I hate all girls vehemently.
She has an incinerator in her basement. Have you ever incinerated used condoms?
Lmao what?
It's a yes or no question.
She's making her own pesto again. Cooking spaghetti in the microwave and "frying" vegetables in the toaster oven. All this while wearing the yellow rubber gloves and saying that the pesto has feelings like a real person. Im terrified.
she refuses to pay for the plan b and so do i. it's the most dangerous game of chicken i've ever been involved in. but i have my pride.
My fave moment of today was you sitting in a hot pink innertube puking into the ocean in front of a lot of children. i would have held your hair back but the ocean did it for you.

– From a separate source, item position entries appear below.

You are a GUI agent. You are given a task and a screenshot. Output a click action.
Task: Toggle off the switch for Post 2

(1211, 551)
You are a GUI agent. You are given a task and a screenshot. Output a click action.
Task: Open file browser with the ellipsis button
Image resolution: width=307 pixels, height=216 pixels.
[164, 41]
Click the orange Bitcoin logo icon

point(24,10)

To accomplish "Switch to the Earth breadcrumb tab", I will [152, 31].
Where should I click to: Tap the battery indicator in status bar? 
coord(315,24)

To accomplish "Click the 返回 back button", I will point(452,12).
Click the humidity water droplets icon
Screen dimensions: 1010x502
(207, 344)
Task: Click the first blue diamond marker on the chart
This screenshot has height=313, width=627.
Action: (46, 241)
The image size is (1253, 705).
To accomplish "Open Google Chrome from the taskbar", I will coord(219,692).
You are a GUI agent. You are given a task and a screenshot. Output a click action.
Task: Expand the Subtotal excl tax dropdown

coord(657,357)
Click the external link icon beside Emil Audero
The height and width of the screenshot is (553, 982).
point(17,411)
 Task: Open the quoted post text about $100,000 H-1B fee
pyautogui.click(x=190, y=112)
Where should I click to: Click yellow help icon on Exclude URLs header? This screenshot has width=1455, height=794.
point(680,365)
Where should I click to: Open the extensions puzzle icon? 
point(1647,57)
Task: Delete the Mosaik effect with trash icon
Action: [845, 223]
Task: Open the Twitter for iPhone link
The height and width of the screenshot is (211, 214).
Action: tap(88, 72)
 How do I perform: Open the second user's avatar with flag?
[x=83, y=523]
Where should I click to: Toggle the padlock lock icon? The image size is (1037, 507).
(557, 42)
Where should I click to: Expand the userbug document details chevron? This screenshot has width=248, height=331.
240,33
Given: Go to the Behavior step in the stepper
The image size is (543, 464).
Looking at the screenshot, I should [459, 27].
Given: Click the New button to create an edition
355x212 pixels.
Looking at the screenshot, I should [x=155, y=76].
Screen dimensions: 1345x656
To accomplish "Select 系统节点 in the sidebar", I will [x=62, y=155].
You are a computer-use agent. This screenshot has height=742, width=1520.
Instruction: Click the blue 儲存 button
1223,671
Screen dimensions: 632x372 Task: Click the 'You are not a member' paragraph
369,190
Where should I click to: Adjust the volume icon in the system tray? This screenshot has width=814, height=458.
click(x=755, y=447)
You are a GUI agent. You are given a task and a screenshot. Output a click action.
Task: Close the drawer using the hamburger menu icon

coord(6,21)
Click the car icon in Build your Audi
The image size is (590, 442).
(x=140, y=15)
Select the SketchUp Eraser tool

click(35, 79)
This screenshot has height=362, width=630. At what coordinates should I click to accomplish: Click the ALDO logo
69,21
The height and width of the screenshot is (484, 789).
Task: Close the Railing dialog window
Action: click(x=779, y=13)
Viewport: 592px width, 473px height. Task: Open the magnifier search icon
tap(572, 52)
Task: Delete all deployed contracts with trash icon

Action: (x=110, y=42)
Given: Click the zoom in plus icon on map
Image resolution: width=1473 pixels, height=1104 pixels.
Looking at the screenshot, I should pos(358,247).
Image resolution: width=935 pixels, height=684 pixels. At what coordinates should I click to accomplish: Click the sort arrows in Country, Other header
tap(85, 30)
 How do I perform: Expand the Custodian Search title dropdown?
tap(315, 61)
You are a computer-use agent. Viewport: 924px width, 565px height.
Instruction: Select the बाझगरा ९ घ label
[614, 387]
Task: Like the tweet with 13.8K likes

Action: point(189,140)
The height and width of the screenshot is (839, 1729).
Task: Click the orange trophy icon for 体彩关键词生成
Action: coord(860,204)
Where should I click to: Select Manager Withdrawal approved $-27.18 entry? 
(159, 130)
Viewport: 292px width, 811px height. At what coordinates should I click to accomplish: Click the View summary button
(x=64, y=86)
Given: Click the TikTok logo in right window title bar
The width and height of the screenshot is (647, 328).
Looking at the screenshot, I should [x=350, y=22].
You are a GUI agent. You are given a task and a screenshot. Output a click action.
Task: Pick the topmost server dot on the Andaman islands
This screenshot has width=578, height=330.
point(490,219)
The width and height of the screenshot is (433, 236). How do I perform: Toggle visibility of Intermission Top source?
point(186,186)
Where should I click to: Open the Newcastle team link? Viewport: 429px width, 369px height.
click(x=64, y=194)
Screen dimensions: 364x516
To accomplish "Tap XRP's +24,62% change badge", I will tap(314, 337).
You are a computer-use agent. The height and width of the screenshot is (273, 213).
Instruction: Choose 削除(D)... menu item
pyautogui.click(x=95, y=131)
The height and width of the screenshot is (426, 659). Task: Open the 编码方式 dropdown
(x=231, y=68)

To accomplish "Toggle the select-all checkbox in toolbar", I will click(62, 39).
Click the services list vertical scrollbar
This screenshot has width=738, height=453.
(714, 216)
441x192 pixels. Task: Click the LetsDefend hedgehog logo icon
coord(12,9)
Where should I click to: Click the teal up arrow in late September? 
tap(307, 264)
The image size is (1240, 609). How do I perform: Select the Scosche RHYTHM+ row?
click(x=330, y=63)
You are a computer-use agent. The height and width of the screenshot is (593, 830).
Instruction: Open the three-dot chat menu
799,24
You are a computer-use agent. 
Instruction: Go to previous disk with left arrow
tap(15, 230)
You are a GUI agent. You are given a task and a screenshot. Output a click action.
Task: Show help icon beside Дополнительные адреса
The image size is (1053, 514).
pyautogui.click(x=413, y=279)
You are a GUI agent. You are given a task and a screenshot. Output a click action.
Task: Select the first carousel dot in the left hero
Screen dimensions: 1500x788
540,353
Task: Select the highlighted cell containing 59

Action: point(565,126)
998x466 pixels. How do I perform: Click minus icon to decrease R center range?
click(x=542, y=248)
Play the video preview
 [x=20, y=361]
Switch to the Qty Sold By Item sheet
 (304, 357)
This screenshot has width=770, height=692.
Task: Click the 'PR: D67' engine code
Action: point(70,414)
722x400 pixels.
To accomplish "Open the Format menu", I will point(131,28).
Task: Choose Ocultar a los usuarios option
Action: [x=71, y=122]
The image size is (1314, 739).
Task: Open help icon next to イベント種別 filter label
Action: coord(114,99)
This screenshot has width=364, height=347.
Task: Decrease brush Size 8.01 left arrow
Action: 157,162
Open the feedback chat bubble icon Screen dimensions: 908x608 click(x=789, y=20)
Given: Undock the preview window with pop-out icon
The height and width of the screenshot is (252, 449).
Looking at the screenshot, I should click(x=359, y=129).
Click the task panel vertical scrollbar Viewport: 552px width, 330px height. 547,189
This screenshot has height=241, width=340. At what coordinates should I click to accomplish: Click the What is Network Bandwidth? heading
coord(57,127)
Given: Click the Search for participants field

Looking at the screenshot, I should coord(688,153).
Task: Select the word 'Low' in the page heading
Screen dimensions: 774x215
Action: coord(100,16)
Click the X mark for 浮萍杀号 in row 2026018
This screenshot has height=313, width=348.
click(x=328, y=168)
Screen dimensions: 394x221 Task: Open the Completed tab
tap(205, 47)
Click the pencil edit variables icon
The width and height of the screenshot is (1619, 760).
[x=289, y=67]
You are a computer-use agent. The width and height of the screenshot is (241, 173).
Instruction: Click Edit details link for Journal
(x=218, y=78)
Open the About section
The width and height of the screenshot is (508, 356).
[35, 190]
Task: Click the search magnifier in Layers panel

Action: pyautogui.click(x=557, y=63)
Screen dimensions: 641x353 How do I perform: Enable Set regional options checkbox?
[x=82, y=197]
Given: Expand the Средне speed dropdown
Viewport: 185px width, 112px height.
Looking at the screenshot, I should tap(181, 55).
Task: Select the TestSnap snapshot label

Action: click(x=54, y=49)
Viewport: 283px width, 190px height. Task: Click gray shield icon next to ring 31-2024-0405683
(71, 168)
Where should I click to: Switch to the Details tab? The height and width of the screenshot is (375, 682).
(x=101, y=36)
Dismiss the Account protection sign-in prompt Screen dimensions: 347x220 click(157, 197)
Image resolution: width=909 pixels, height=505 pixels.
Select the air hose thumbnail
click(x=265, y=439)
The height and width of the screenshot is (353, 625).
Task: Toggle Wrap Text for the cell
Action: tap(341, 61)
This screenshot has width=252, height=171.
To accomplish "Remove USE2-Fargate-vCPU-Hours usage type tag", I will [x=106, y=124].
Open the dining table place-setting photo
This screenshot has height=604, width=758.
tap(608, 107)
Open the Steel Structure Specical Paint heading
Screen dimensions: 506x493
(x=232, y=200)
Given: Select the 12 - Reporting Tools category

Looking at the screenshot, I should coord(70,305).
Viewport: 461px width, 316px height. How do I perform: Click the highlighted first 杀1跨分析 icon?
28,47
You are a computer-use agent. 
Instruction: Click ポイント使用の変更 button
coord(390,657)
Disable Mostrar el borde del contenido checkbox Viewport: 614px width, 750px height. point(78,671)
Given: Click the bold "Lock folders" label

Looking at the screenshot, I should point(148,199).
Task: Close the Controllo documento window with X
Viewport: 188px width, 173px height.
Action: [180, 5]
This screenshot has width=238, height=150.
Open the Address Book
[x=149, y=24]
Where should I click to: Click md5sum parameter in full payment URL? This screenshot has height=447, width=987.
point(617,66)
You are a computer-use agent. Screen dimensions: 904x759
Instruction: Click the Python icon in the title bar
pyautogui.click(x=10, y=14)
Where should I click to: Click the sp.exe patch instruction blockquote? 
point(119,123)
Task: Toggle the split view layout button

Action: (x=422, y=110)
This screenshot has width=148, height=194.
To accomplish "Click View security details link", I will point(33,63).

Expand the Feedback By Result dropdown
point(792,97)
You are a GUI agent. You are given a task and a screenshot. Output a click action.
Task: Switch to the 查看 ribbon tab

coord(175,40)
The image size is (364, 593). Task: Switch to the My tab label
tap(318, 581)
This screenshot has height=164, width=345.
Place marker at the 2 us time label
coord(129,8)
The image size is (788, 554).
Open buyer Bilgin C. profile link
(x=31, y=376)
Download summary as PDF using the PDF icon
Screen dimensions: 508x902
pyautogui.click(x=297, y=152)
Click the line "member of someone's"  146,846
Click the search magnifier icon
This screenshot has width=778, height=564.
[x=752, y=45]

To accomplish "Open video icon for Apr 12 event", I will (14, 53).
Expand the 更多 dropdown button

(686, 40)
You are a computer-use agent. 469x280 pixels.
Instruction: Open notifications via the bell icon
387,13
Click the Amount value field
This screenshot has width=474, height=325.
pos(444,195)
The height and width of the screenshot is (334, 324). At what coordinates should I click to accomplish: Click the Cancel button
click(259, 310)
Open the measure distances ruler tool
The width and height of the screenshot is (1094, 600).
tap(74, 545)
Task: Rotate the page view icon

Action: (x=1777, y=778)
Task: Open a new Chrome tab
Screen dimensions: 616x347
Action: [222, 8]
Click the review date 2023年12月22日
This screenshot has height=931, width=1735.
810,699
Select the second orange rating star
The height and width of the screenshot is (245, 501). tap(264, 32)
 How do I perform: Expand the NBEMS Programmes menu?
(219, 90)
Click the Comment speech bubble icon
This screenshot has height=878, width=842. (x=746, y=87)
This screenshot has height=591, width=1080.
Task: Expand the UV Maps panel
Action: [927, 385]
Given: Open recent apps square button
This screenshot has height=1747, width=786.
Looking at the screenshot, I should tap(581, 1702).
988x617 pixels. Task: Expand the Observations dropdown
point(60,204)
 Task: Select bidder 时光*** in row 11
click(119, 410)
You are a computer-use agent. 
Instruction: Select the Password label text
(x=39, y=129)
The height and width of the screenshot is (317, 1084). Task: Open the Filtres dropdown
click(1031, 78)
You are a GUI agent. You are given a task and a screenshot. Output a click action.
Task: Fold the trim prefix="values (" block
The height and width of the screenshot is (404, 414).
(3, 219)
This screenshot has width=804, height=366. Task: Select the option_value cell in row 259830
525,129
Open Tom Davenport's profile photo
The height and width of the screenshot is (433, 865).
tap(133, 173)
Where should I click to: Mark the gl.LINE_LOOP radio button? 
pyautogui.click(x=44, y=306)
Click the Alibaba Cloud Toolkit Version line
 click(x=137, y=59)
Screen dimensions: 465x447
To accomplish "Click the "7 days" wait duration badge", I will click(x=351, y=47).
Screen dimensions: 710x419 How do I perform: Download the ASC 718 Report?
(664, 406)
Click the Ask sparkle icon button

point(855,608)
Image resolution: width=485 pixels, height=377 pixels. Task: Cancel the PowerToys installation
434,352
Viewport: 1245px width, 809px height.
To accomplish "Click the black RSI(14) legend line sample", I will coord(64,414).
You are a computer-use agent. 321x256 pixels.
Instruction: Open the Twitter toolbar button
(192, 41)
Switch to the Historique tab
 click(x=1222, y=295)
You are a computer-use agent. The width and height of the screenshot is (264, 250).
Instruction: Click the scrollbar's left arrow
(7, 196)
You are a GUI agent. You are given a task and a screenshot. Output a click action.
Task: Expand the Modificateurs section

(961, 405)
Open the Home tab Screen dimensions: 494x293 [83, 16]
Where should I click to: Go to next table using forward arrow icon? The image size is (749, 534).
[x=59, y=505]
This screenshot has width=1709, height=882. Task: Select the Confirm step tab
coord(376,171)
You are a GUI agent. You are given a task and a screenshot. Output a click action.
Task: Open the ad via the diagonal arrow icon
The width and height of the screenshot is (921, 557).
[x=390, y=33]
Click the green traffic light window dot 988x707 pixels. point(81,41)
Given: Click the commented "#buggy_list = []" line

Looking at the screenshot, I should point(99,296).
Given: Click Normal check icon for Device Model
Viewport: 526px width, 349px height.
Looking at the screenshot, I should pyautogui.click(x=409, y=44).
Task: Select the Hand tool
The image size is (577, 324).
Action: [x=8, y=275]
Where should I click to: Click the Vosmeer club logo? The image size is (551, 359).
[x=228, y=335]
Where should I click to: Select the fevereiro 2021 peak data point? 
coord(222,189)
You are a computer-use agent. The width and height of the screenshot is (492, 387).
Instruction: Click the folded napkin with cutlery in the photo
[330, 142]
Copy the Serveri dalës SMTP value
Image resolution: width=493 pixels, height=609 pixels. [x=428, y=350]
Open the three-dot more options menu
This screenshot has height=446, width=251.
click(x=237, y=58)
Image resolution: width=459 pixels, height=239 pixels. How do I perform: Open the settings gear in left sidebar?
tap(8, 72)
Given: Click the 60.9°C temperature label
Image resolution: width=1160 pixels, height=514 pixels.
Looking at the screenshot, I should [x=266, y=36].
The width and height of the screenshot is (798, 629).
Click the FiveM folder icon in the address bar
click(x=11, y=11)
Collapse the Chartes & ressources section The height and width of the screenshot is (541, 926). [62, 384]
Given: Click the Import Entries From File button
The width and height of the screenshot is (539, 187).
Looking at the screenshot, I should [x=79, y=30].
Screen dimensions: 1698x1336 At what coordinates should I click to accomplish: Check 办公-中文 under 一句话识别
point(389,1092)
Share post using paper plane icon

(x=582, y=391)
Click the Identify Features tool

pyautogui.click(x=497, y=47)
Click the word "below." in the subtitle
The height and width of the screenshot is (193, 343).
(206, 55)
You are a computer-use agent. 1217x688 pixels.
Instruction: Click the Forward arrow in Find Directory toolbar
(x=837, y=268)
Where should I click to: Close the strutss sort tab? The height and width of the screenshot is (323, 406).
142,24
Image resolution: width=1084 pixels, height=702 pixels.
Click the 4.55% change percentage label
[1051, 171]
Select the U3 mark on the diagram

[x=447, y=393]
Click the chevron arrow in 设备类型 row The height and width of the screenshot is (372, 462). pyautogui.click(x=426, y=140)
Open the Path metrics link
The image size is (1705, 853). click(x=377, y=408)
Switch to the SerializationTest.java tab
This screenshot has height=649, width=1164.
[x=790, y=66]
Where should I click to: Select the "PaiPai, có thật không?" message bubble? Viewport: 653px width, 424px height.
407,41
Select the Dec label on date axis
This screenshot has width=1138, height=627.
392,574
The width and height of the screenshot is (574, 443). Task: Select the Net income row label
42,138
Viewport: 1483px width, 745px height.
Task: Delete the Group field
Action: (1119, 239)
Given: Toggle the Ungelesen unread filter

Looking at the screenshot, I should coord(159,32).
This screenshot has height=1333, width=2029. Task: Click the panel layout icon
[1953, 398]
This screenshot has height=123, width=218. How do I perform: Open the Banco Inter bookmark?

were drug buddies, doing lines off her ass is just a bonus
When I left you were in the shower in your socks throwing up screaming it was blood but it was "ok" cuz it's recyclable. By the way it was kool aid.
The landlord called, GOOD NEWS! Noise violation #2! Something about people singing and fighting with vodka bottles in the parking lot. Well done us.
4:37 am. You're wearing underwear and carpet skates. Borderline crying. You want to punch Morgan. Have not stopped singing Give Your Heart a Break.
There is this threesome scene that is literally 10 minutes of straight fucking
Omg so it's educational?
In the ER with Chelz, I may have broken her ankle during sex. Lovely.
When she said "Tighten your safety belt and hold on!", that should have been a clear sign to me that one should never go off-roading in a rental car. On the bright side, they were able to tow her car out the next morning.
Casey, if you want the continuing love of our mother, you're gonna need to stop drunk texting her from PCB.
We are so disgustingly codependent and I wouldn't have it any other way
He wouldn’t know a good thing if it bit him on the ass. Which, btw, I did.